When a process that used to take hours suddenly takes minutes, you do not make the professional redundant. You expose what the professional is there to do. The admin stops hiding the quality. The process stops masking the gaps. You can no longer kid yourself that busyness is the same as expertise. Clients see it more clearly. Teams feel it more clearly. Businesses do too.
That is why some agencies will find this shift uncomfortable. Not because technology is somehow coming for them, but because it removes a lot of the old excuses. If your business model, or your service proposition, is too heavily tied to manually shepherding broken systems along, then yes, better systems are going to feel threatening. But if your value is genuinely in advice, communication, trust, negotiation and strategic oversight, then better systems should be liberating. They should create the space for you to do more of the work that actually matters and less of the work that only exists because the process is clunky.

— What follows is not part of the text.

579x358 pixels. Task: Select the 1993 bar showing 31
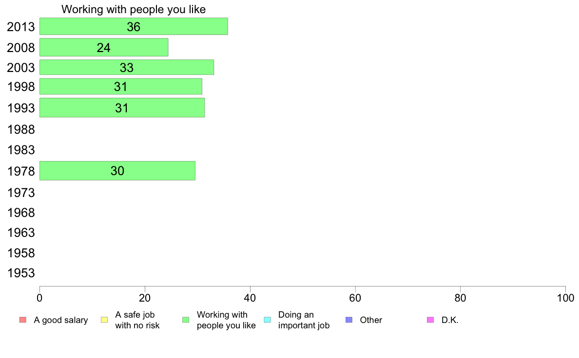(x=122, y=107)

There is also, if we are being honest, a wider industry habit here that needs challenging. Property has a tendency to romanticise its inefficiencies. We dress them up as craftsmanship or service or personal touch when very often they are just bad process with a good PR spin. That may have been easier to get away with ten years ago. It is much harder now. Consumers are more digitally fluent. Expectations around speed and visibility are higher. Government, clumsy though it often is, is pushing towards digitisation. And the economic pressure on agency businesses means fewer and fewer can afford to waste time doing things badly just because that is how they have always been done.
So the question is not whether this shift is coming. It is already here. The more useful question is whether businesses are prepared to look honestly at themselves and ask where their value truly lies.
That requires a bit of humility. It requires some uncomfortable introspection. It requires leaders to distinguish between the parts of the operation that are genuinely client-facing value and the parts that are simply operational drag. But done properly, that exercise is not a threat to agency. It is an opportunity to sharpen it. To build businesses that are easier, faster and better not just because a website says so, but because they genuinely remove waste and concentrate human effort where it has the biggest impact.
That, in the end, was my biggest takeaway from the conversation with Phil. Not that technology has all the answers, because it doesn’t. And not that the human becomes less important, because I think the opposite is true. It is that once we stop defending broken process for the sake of habit, we get a much clearer view of what good people in this industry are actually for.
And that is a conversation well worth having.